一階に上がるまでにロイは壁や床の破壊を繰り返し、敵を埋め込んでしまった。誰も地下から上がって来れないように、階段を壊して埋める。
階段の陰に隠れて一階の出口のあるロビーを覗くと、踊るように戦闘を繰り広げている白いタンクトップ姿があった。マイユだ。
マイユは兄とよく似た目を爛々とさせて、鮮やかに人を引っくり返していた。
足元には私を連れてきたときにいた黒ずくめの男たちが足や腕を変な方向に捻じ曲げて倒れ、銃などもまったく明後日の方に捻られてゴロゴロ落ちていた。
マイユは口元に薄っすら笑みを浮かべ、水道の蛇口を捻るような手つきを繰り返す。
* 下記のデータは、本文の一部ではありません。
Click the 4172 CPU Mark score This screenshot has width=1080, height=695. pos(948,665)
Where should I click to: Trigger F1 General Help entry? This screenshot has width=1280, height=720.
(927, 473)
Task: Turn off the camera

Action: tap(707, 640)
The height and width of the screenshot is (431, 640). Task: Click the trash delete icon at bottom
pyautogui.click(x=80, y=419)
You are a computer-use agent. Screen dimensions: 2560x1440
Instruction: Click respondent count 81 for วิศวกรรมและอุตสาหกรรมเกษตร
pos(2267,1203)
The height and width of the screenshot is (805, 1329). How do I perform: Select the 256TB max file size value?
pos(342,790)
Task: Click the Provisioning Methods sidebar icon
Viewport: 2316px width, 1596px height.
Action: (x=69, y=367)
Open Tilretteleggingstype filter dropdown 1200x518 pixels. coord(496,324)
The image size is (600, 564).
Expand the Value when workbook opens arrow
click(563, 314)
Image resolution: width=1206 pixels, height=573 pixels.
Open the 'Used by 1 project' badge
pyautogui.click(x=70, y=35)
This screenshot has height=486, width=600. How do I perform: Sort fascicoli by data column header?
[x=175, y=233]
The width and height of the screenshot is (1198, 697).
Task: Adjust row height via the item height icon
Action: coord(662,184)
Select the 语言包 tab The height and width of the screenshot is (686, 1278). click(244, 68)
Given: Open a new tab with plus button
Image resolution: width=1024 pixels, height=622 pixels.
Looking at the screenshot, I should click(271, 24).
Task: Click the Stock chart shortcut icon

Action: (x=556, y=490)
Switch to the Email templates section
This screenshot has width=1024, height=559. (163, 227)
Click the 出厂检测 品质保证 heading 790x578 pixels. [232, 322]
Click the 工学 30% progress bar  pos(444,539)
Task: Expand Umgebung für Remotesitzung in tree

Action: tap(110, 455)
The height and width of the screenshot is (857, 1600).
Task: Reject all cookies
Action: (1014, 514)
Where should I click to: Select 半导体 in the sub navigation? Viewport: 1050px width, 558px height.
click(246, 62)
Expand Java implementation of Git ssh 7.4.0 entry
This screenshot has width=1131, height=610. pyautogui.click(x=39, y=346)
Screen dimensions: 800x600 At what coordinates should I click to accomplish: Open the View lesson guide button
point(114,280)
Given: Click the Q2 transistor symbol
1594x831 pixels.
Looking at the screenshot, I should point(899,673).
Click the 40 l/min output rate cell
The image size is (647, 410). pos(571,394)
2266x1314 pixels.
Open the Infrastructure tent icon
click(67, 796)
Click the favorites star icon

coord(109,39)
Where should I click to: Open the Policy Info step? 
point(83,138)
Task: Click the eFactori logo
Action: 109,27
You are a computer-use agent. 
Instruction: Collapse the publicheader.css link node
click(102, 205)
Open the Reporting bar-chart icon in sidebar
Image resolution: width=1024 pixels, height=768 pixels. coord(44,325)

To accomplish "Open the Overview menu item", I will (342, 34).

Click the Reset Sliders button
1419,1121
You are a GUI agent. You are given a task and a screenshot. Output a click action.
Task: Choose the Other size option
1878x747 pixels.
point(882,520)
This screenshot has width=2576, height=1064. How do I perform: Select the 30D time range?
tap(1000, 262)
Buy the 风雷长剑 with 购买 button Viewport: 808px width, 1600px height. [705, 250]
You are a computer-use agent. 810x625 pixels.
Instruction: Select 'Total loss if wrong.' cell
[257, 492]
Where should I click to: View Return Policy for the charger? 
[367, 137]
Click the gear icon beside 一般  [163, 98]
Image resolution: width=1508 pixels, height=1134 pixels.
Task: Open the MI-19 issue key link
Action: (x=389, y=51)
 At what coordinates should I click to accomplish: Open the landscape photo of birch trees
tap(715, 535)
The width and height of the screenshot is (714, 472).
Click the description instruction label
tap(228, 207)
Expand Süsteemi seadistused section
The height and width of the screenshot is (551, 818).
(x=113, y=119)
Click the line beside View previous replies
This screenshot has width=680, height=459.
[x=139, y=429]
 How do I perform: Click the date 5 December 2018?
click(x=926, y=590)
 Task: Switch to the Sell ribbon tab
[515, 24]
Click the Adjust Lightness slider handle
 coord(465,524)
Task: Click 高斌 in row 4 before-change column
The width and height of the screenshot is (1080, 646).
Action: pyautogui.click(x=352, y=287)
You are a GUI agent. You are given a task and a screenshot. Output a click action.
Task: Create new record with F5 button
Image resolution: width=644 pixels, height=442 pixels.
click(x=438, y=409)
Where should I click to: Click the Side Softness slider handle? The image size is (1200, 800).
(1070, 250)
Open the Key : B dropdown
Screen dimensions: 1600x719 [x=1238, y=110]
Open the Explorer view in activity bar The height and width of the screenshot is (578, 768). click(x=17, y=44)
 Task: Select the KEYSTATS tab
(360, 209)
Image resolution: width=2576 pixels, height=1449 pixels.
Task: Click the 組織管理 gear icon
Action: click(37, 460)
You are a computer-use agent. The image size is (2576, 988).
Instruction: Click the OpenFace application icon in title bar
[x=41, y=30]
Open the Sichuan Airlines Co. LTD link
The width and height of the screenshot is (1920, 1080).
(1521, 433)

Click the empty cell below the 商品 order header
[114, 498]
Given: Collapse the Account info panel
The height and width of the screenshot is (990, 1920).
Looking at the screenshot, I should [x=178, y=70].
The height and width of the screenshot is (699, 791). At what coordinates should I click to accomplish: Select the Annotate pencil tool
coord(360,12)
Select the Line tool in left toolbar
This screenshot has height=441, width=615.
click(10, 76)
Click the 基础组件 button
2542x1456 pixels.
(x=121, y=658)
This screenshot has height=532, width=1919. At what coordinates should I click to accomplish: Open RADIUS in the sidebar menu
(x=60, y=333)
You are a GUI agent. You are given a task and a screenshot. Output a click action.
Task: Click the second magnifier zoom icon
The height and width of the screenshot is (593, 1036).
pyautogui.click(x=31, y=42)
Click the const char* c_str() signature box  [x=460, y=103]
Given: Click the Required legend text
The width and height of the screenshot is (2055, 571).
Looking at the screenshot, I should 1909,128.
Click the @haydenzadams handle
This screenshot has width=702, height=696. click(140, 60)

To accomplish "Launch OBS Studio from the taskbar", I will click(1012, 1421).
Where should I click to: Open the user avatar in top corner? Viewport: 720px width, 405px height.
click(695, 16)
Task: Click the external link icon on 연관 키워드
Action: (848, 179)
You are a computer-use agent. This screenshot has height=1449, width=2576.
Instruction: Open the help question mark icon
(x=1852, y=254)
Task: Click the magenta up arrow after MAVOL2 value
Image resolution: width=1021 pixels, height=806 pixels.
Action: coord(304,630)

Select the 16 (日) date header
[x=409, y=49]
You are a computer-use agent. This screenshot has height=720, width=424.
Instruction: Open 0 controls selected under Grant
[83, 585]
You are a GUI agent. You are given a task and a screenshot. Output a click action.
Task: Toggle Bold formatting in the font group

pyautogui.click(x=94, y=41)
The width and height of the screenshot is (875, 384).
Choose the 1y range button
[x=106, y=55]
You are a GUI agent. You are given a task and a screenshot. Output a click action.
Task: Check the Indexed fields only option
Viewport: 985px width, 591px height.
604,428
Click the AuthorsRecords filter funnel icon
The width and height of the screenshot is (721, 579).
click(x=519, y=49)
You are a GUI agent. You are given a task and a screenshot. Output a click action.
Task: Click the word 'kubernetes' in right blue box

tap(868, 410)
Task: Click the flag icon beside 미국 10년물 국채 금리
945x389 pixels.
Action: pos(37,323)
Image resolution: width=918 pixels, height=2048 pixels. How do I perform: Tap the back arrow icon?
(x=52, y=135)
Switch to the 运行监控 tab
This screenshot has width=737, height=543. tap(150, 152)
時にステップを踏み、標的を変えながら、正確に狙いを定めていく。彼女が手を捻る度、彼女を襲おうとした者や、彼女に狙いを定めていた者は、体を空中で捻られ、一斉に地面に叩きつけられていく。
息もつかせぬその体技は、まるでダンスを見ているかのようでもあった。
「あれは正確に位置関係を特定しないとできないから難しいんだ」
何でもないような顔をして兄は言った。
あらかた倒し終ったマイユは気が立っているようで、そこ倒れている男を蹴とばしたりうろうろしていたが、私とロイの姿を見つけてぱっと表情を変えた。
「よかった。早く出よう」
マイユの笑顔に私は無性に嬉しくなって、安堵してまた泣いた。
こうして二人に支えられて、私は敵のビルから出ると、軍の車や盾や銃が包囲していた。
その真ん中には、赤いコートのメイファが立ち、私たちの姿を認めると微笑んだ。